The Family has an anti-gay, anti-abortion, anti-union agenda. Though there are some conservative Dems connected with it (Bart Stupak of the Stupak anti-abortion health care amendment lives in the C Street House, headquarters for The Family), its main members tend to be from the most conservative wing of the Republican party.
For more information, you can watch this video segment from Maddow's show (it's one of many) and link to a story on Fresh Air.
How does this connect with Imagine Schools' Dennis Bakke? He's a member of The Family, according to Jeff Sharlet, who wrote a book about the group titled The Family: The Secret Fundamentalism at the Heart of American Power. (Sharlet is the one Maddow goes to for information, and he's also the person Terry Gross interviewed on Fresh Air.)

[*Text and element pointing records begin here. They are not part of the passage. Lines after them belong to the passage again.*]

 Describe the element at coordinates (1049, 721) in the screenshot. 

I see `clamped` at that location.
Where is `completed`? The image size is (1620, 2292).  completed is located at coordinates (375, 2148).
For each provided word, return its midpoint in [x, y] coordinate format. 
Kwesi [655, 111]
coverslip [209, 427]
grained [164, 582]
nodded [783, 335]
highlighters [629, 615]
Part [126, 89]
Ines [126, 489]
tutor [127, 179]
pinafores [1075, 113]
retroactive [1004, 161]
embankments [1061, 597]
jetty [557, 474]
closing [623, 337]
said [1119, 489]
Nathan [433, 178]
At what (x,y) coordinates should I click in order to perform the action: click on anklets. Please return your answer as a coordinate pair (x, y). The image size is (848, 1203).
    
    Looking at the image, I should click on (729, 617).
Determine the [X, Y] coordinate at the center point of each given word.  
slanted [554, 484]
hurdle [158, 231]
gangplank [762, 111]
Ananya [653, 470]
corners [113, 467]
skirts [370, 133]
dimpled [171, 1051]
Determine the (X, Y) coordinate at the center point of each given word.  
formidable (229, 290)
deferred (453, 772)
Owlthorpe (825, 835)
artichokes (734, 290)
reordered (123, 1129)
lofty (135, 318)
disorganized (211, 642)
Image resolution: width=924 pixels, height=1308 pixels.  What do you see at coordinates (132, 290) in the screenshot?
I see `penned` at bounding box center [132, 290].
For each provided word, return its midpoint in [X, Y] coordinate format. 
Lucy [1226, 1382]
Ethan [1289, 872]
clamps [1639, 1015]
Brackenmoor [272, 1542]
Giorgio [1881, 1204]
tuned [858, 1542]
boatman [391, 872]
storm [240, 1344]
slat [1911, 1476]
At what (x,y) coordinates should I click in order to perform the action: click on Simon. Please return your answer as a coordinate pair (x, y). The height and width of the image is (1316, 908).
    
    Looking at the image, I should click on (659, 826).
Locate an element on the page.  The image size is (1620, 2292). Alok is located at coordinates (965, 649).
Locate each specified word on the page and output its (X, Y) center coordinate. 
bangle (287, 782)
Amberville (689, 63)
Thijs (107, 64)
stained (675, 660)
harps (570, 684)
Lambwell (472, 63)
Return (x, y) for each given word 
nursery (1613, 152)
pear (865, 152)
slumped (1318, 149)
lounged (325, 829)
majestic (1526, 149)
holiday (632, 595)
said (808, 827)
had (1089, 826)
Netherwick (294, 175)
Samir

Bakke isn't just some guy trying create a charter school empire. He's a player. He founded AES Energy, a Fortune 500 company and was one of the people who pushed hardest for energy deregulation, which almost ruined AES Energy when Enron went down. After Bakke left, he founded Imagine Schools.
Here is a passage about Bakke in his AES days from Sharlet's The Family.
Dennis Bakke, former CEO of AES, the largest independent power producer in the world, and a Family insider, took the occasion of the 1997 Prayer Breakfast to invite Ugandan president Yoweri Museveni, the Family's “key man” in Africa, to a private dinner at a mansion, just up the block from the Family's Arlington headquarters. Bakke, the author of a popular business book titled Joy at Work, has long preached an ethic of social responsibility inspired by his evangelical faith and his free-market convictions: "I am trying to sell a way of life," he has said. "I am a cultural imperialist." That's a phrase he uses to be provocative; he believes that his Jesus is so universal that everyone wants Him. And, apparently, His business opportunities: Bakke was one of the pioneer thinkers of energy deregulation, the laissez-faire fever dream that culminated in the meltdown of Enron. But there was other, less-noticed fallout, such as a no-bid deal Bakke made with Museveni, the result of a relationship that began at the 1997 Prayer Breakfast, for a $500-million dam close to the source of the White N—e — in waters considered sacred by Uganda's 2.5-million–strong Busoga minority. AES announced that the Busoga had agreed to "relocate" the spirits of their dead. They weren't the only ones opposed; first environmentalists (Museveni had one American arrested and deported) and then even other foreign investors revolted against a project that seemed like it might actually increase the price of power for the poor. Bakke didn't worry. "We don’t go away," he declared. He dispatched a young man named Christian Wright, the son of one of the Prayer Breakfast's organizers, to be AES's in- country liaison to Museveni; Wright was later accused of authorizing at least $400,000 in bribes. He claimed his signature had been forged.
Bakke's line, "We don't go away" is eerily reminiscent of something he said about Imagine Schools. I can't put my hands on the exact quote — I know I have it somewhere — but paraphrased, it says, A community had better be sure it wants an Imagine School, because once we're here, we're not going away.
“It’s our school as much as anyone else’s school. We’ve made it very clear that if you don’t trust us, don’t start with us, because we are there forever. It’s very difficult to unwind this marriage, and it was meant to be that way.” [Hat tip to commenter Indiana for reminding me of the actual quote.]
I had always looked at Imagine Schools as a place where profits and growth take precedence over education. But with the connection to The Family, I have to wonder if Bakke's desire to create an Imagine Schools empire is a methodical attempt at an educational power grab of major proportions as well.